微囊藻毒素（Microcytins, MCs）是一类环状的七肽，具有强烈的毒性。微生物降解被认为是MCs在水体中去除的主要途径。目前已经分离出60余株MCs降解菌，它们大部分具有相同的MCs降解机理。已有研究表明，至少有3种蛋白水解酶参与了该过程，编码这3个酶的基因mlrA、mlrB、mlrC和编码转运蛋白的mlrD基因聚集在一个5.8 kb的基因簇中。尽管在多株MCs降解菌中检测到了mlrA基因，但是目前只获得了4株MCs降解菌的mlrA基因全序列。并且，多数MCs降解菌未进行mlrB、mlrC和mlrD基因检测，获得的基因全序列更是有限。
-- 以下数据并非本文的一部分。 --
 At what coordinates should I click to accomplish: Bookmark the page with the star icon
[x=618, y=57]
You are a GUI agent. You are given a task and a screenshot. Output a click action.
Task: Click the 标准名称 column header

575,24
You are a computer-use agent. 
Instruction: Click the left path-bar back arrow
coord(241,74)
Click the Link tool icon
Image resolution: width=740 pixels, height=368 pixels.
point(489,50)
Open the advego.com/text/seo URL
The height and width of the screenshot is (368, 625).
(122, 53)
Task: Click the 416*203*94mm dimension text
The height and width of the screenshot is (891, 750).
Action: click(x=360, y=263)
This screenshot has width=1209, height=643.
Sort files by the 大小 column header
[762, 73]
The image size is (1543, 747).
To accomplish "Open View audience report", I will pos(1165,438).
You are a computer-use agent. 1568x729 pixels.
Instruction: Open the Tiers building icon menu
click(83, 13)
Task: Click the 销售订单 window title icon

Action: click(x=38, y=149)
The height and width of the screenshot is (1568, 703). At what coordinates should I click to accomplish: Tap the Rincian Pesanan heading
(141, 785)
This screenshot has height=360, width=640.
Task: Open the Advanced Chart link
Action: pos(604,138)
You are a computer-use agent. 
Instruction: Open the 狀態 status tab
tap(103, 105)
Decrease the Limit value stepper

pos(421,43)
由于缺乏MCs降解基因的全序列信息，所以目前对该基因的来源及进化过程尚不清楚。本研究以此前从滇池沉积物中分离得到一株高效的MCs降解菌Sphingopyxis sp.X20为材料，通过克隆方法得到mlr基因簇全序列，对mlrA，mlrB，mlrC，mlrD四个基因及其编码的酶进行了生物信息学分析，并对关键基因mlrA进行异源表达验证。本文主要研究内容及结果如下：

（1）经PCR扩增获得目的片段，测序拼接后得到mlrA基因全长是1011bp。编码336个氨基酸，含有163个疏水性氨基酸，58个亲水性氨基酸，具有6处跨膜区，其信号肽位于1-26处区域。X20菌mlrA基因与Sphingopyxis sp. C-1 mlrA基因相似性达到99%，系统发育分析结果表明，X20菌mlrA基因与Sphingopyxis sp. C-1的mlrA基因一起形成一个进化分支。mlrA基因异源表达产物对MCs具有降解活性，可以将MCLR降解成线性MCLR，证明所得序列正确。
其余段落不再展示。